**PROBLEM DESCRIPTION:** Collect all lines below with the string "accomplish".

(Excerpts from a dataset)
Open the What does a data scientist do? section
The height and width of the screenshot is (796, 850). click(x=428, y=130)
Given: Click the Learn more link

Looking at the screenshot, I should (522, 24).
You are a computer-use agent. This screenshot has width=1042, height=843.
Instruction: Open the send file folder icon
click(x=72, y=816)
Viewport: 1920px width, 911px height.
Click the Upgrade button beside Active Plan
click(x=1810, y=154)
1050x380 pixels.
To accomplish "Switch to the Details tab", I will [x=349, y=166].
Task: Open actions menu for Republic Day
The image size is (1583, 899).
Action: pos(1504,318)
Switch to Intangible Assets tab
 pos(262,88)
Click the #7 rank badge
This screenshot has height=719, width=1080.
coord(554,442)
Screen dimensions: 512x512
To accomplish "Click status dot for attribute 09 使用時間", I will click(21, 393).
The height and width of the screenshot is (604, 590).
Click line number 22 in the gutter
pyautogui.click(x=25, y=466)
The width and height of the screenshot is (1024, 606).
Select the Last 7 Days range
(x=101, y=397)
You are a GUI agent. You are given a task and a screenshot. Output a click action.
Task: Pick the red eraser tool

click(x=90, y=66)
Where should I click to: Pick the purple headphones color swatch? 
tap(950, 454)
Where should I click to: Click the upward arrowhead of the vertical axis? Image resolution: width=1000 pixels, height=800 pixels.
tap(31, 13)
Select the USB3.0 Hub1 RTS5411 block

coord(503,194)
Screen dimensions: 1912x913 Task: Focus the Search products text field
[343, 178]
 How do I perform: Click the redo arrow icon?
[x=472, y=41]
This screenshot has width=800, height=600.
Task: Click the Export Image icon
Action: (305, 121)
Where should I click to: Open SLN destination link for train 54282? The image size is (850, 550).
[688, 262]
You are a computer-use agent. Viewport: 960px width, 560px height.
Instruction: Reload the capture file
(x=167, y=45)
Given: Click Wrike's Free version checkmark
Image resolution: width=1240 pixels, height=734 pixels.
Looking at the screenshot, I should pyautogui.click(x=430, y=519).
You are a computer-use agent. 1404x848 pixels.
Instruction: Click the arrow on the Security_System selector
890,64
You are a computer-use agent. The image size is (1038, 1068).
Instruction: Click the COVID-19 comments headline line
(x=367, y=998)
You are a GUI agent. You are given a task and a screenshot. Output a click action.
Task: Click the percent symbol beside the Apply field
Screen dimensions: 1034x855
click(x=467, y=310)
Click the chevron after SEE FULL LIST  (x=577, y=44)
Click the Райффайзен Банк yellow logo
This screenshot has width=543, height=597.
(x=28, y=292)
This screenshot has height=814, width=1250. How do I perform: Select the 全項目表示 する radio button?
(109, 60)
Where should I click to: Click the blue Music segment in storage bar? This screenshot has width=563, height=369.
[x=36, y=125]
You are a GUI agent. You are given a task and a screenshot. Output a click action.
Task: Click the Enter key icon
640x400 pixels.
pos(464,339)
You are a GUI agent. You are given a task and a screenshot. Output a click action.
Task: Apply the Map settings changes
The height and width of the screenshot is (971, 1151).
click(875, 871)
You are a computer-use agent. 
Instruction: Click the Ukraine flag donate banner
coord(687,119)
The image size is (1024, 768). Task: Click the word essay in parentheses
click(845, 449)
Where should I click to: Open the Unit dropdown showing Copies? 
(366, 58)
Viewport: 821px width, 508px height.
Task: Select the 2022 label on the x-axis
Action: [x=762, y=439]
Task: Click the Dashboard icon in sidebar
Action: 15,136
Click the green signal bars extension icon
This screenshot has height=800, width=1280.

**ANSWER SPACE:**
To accomplish "Switch to the Details tab", I will [x=349, y=166].
To accomplish "Click status dot for attribute 09 使用時間", I will click(21, 393).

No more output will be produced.